» **Given records**:
:::::
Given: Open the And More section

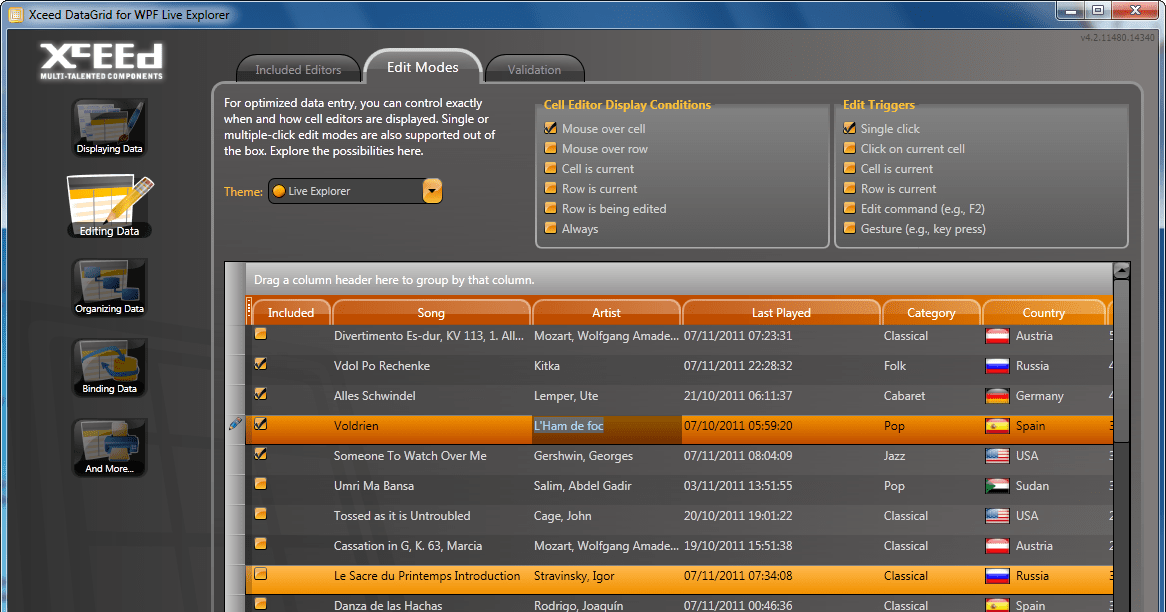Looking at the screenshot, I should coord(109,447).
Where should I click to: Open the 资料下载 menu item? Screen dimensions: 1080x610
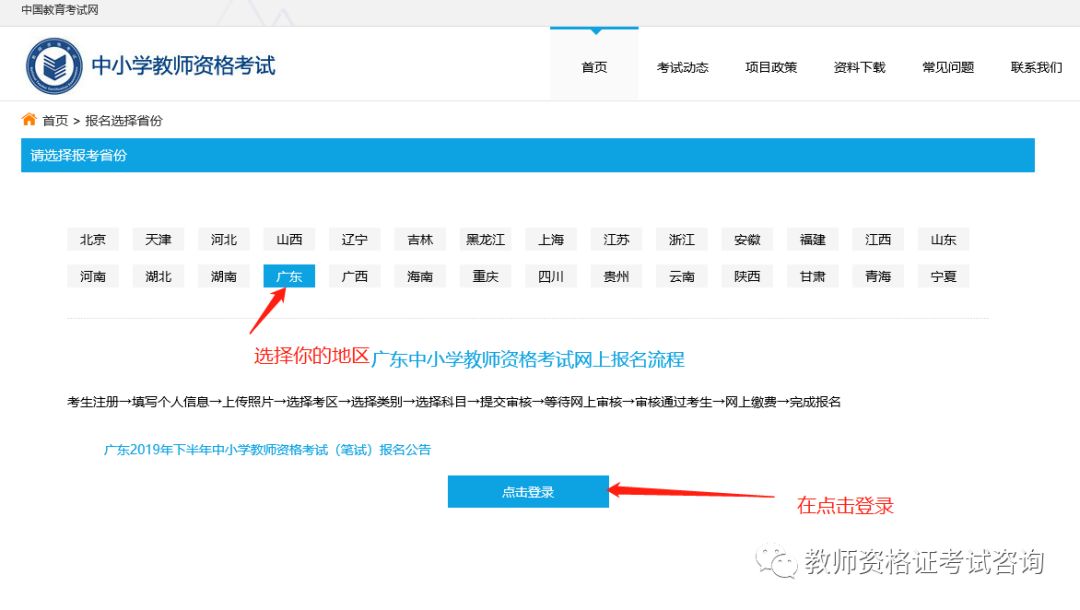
:::::
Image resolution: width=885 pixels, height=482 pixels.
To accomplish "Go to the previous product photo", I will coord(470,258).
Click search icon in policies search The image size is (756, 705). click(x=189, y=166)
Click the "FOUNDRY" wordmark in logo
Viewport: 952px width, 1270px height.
:::::
» **Problem to solve**:
In the material above, find the line containing "wordmark in logo" and the line containing "Viewport: 952px width, 1270px height.", then write out exactly those two lines and every line between them, and nothing more.

» **Written response**:
Click the "FOUNDRY" wordmark in logo
Viewport: 952px width, 1270px height.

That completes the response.